Despite the rapid growth rate, the industry remains relatively small, according to Dell’Oro’s Shin Umeda. He says enterprise routing is worth more today at approximately $3 billion.

“It is relatively small. There are a lot of vendors here who are vying to share a $2 billion market in four years. Divide that by 40 vendors. That’s not a lot of money to go around,” said Umeda, who leads market research for router and carrier Ethernet switch, NFV, and SD-WAN.

That being said, more and more businesses see the value of the technology. Umeda tells Channel Partners that the most important driver is the changing nature of enterprise traffic. Traffic traditionally traveled from branch office to data center, but now the movement is from branch offices to cloud-based applications and cloud-based infrastructure.

Moving directly to the cloud “circumvents” the traditional architecture and removes steps. Connecting the cloud requires additional bandwidth with an increased cost, making the internet an increasingly popular route for those applications. SD-WAN’s ability to harness the internet has made it an attractive option, according to Umeda.

The business customer must still address problems that the internet’s shared infrastructure presents. Security is of course a hot topic, and many enterprises have policies that prevent particular applications from leaving the private network. The need to send traffic through multiple connections leads customers to another task SD-WAN does well: application path control.

Dell’Oro reports that enterprises will comprise the biggest piece of the SD-WAN market in the upcoming years; meantime, the study projected a 40 percent annual growth rate for the deployments of SD-WAN as a managed service. And the fact that service providers and their customers can manage upgrades and configurations of various offices from one location is another adoption driver, Umeda said.

Vendor Pile-Up

Analysts have repeatedly used the words “saturation” and “consolidation” as they make projections for the SD-WAN market, which vendors continue to crowd. If the years 2012-2016 were about small, pure-play vendors acquiring venture capital and coming to market, 2017 was the year of two gigantic acquisitions by established IT companies Cisco and VMware. Cisco bought Viptela, and VMware followed by purchasing VeloCloud.
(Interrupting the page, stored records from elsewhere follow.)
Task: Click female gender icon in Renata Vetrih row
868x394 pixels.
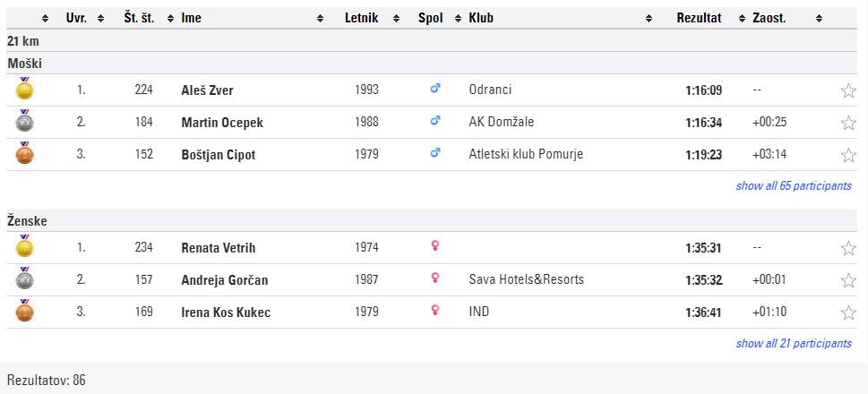Action: (x=435, y=247)
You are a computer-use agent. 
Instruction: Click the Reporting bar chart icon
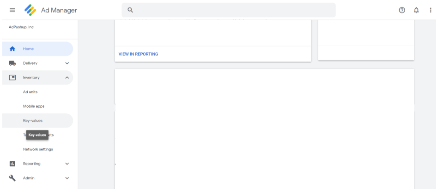point(12,164)
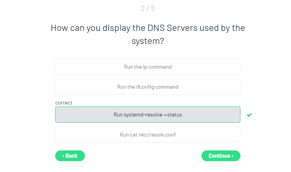Click the '2 / 5' question progress counter
Viewport: 291px width, 172px height.
[148, 8]
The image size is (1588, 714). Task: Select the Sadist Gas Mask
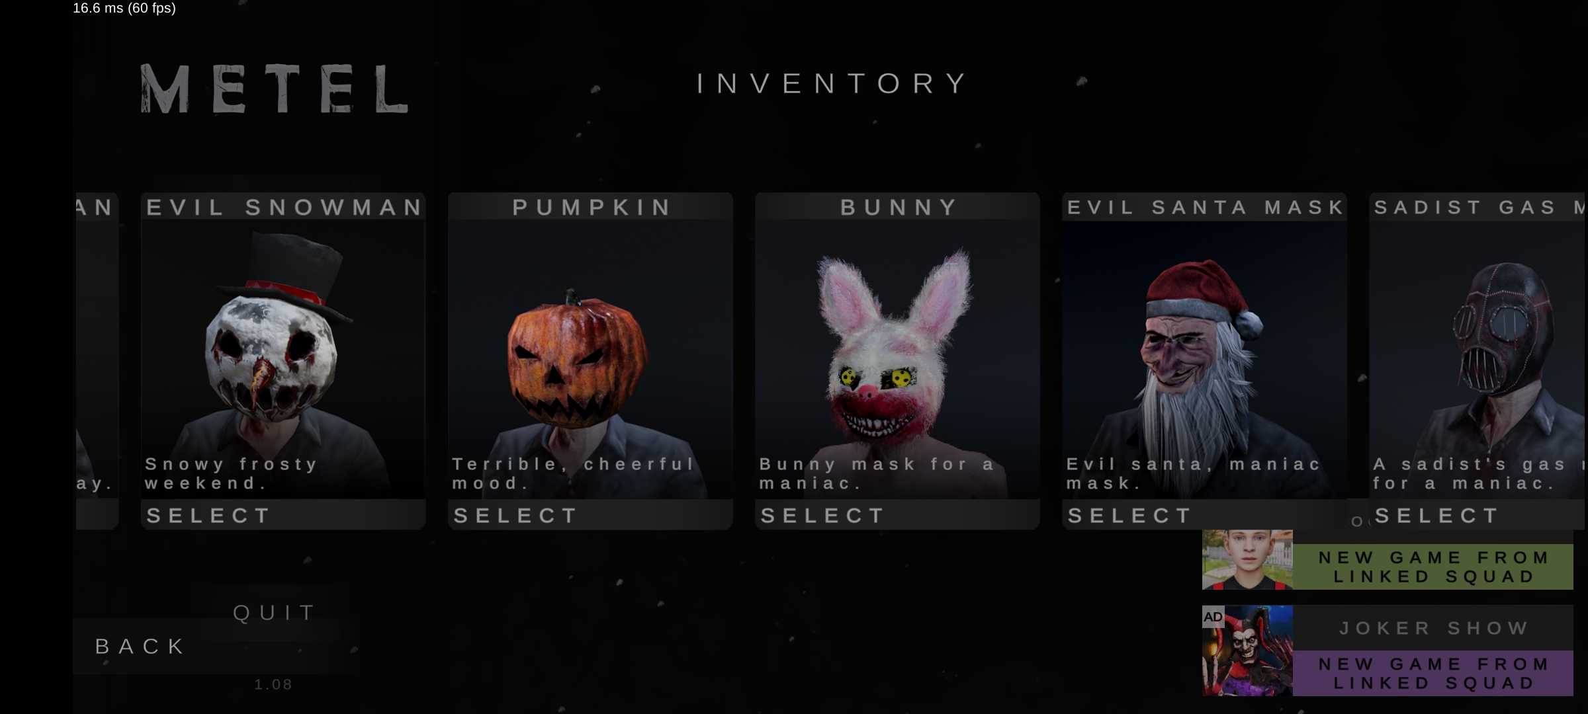pos(1478,515)
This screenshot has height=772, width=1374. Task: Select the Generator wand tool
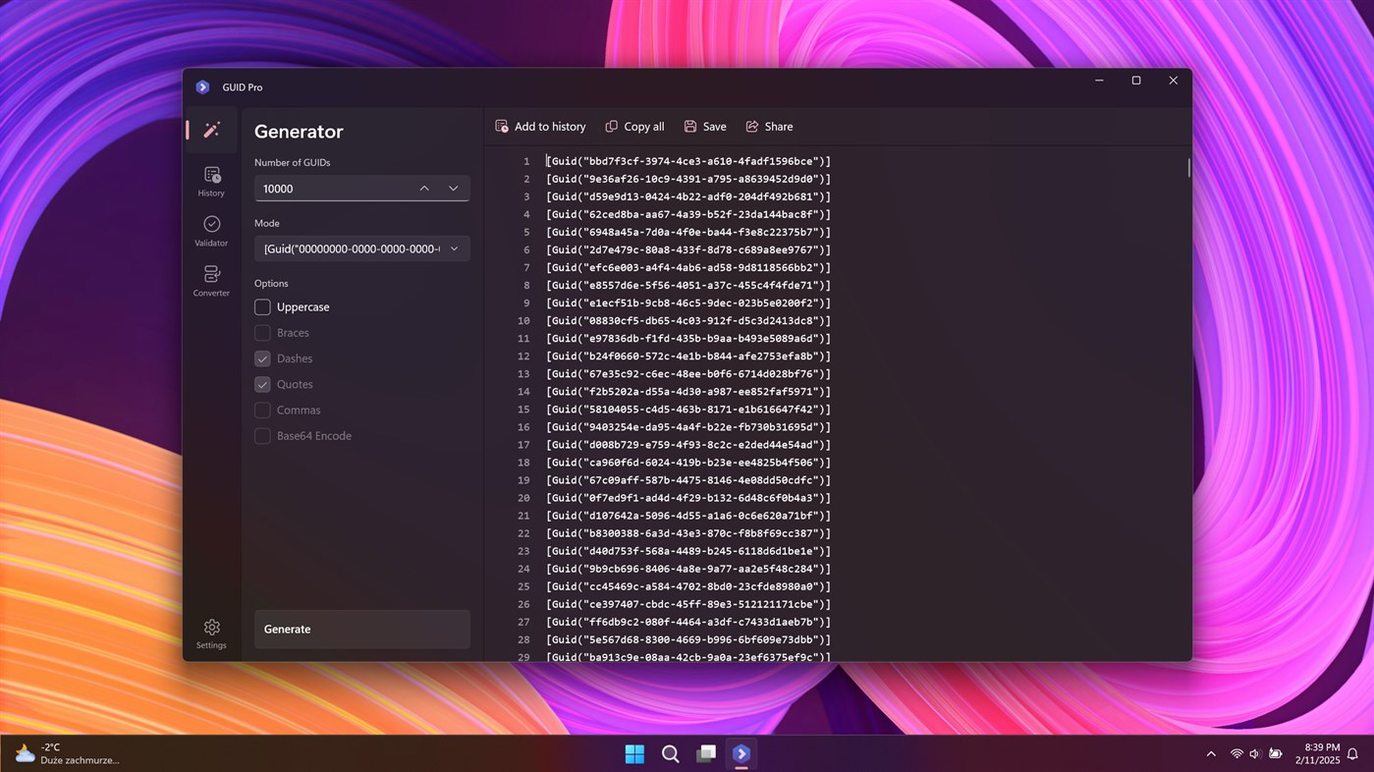coord(211,129)
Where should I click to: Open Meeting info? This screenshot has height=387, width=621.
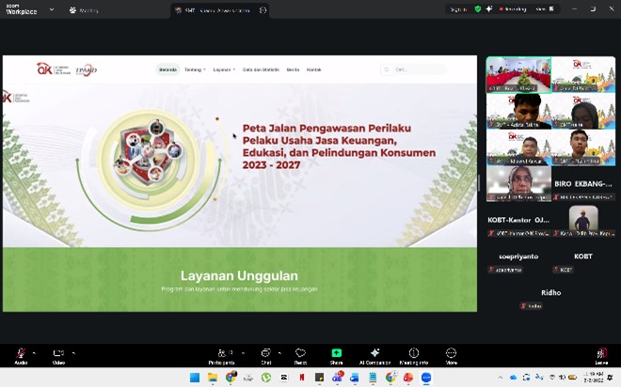[x=413, y=354]
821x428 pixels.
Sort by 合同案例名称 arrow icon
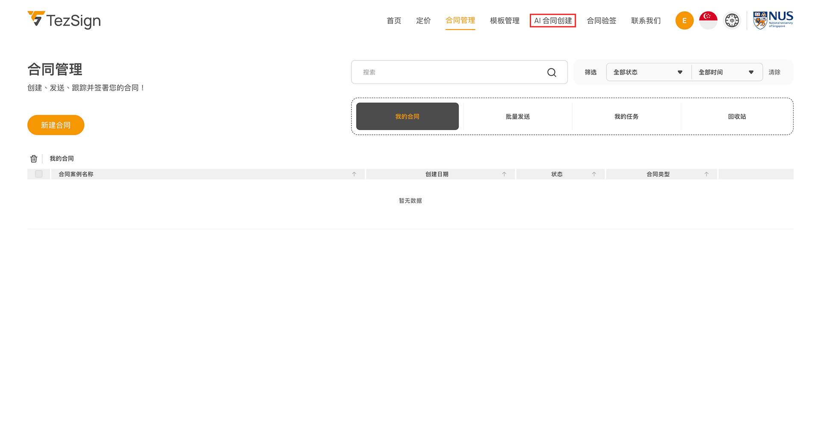(x=354, y=174)
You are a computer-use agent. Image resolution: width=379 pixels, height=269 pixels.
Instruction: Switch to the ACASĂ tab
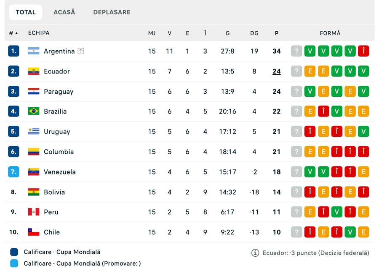click(x=64, y=12)
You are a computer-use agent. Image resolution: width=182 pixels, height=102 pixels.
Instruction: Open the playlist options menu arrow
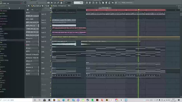26,6
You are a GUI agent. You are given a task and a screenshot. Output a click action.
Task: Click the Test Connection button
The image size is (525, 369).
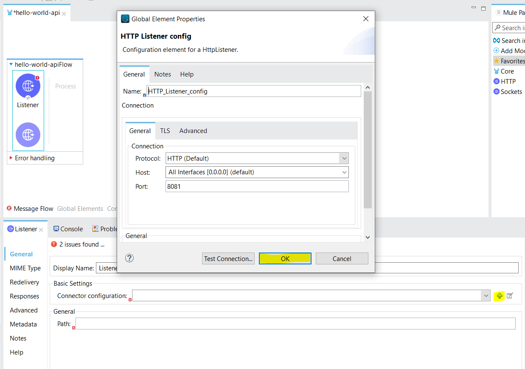228,258

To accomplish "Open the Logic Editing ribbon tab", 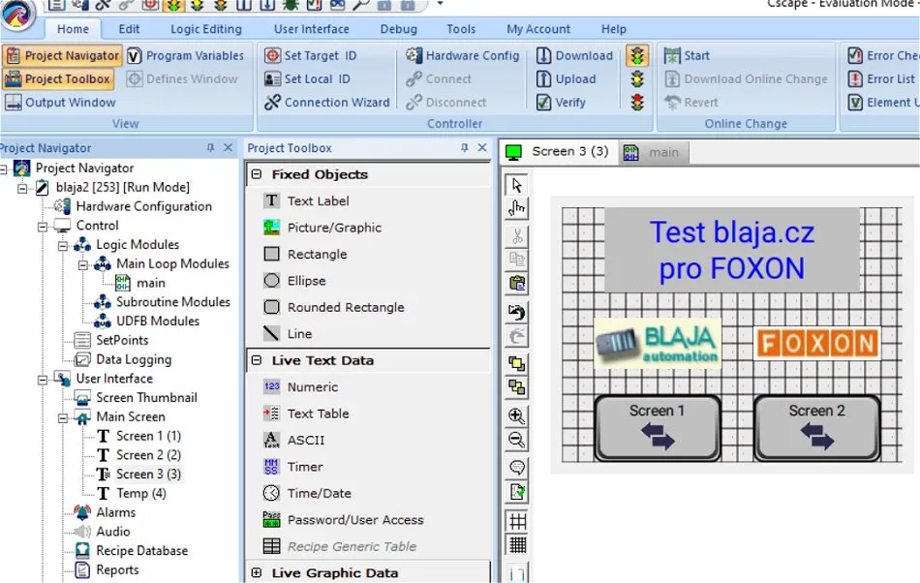I will point(206,29).
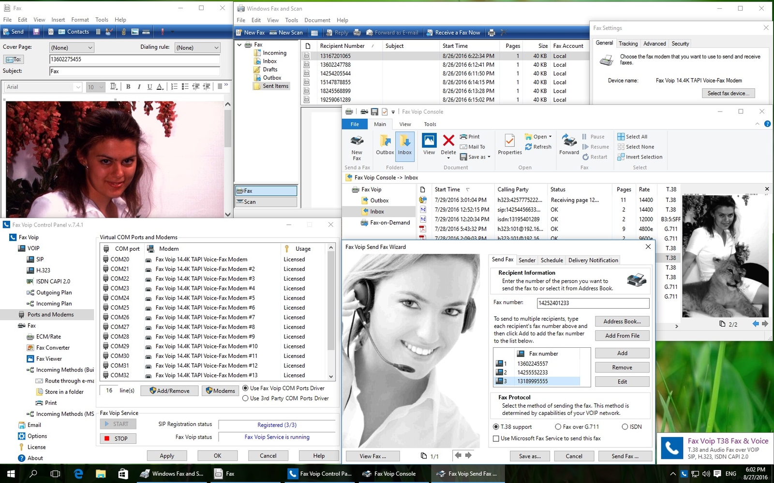Image resolution: width=774 pixels, height=483 pixels.
Task: Open the View icon in the Document group
Action: point(429,145)
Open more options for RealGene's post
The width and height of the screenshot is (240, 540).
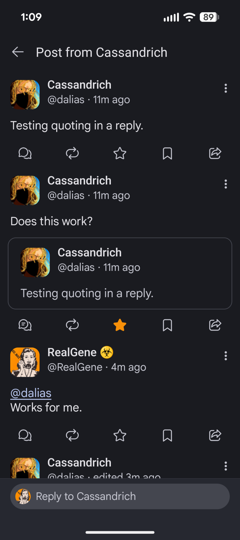tap(226, 356)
But 2018 might be remembered as the year public companies like Fortinet and Aruba announced their entrance into the market. Perhaps more interesting than the size of the new entrants is their startling diversity. Fortinet, which went from partnering with SD-WAN vendors to making its own solution, is a security company. Aruba is known for …

… wireless access points. VMware does virtualization. And Cisco — well, you’ve heard about them.

And that’s just the IT side.

NTT Com was an early telecommunications company to buy an SD-WAN company (Virtela), and AT&T, Verizon and Sprint have been active in the market over the last two years. Windstream says it now has more than 1,000 customers deploying the technology.

The question is then, how many of these companies are serious about selling SD-WAN. And is SD-WAN that easy to make?

Umeda says numerous companies are responding to competitive threats. He says many wanted to match Cisco, even as Cisco was responding to startups that threatened to depose its architecture.

“Fundamentally, some of the technologies are not difficult to create. Control point software, configuration capabilities — things like that which make a low barrier to entry, which is why 30-40 companies are making these claims,” he said. “That’s all fine and good, because it forces other innovations.”

Some of the large vendors might legitimately use their historic skill sets – be it security, virtualization or wireless – to bring a unique value proposition. But for a number of companies, it’s enough to assure customers that they too have an offering for the hot new technology.

“The reality is not everyone is going to make money off of this, and some are doing this just to do it,” Umeda said.

He says consolidation or elimination are inevitable for many of the standalone vendors. Markets near the size of $2 billion rarely support more than three or four vendors, according to his research.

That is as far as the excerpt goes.